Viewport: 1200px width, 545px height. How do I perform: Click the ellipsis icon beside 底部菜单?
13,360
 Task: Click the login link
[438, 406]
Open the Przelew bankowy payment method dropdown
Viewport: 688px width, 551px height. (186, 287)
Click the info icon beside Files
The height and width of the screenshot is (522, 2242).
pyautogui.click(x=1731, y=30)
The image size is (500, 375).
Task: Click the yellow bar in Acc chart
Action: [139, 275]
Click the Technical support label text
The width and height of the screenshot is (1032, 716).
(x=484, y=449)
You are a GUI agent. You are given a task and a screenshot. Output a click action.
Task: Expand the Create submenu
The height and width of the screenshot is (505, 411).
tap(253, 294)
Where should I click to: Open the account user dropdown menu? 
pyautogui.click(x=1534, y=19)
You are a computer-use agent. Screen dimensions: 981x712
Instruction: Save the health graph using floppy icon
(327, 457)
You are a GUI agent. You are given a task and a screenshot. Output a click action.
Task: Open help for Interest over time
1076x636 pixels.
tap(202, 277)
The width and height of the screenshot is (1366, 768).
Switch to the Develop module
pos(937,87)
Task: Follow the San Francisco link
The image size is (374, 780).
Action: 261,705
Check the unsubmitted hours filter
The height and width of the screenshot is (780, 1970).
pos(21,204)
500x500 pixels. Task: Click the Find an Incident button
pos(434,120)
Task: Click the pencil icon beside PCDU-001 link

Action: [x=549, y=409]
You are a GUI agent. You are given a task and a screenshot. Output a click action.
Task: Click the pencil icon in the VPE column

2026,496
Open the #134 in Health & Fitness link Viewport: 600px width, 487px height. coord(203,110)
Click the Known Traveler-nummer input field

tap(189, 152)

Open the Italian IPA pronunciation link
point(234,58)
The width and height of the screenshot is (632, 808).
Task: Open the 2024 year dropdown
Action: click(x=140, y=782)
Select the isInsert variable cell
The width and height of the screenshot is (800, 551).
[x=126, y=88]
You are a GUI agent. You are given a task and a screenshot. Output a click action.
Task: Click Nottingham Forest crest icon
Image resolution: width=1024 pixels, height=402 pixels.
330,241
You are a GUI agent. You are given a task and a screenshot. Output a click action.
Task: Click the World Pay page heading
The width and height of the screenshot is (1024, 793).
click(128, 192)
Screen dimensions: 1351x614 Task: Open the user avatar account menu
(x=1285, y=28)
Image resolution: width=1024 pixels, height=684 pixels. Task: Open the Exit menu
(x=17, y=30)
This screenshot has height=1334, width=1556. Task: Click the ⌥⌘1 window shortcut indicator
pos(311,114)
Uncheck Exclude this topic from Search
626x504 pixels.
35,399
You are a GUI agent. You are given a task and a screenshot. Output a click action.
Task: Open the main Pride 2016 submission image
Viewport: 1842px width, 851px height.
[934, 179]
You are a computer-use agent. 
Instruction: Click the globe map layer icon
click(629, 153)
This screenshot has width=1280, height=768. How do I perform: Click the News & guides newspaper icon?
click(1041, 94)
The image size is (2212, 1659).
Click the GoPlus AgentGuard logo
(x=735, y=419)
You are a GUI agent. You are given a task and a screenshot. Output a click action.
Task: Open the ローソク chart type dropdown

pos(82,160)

..............................

Give only the number of lines in the material above that hold the word "computer".

2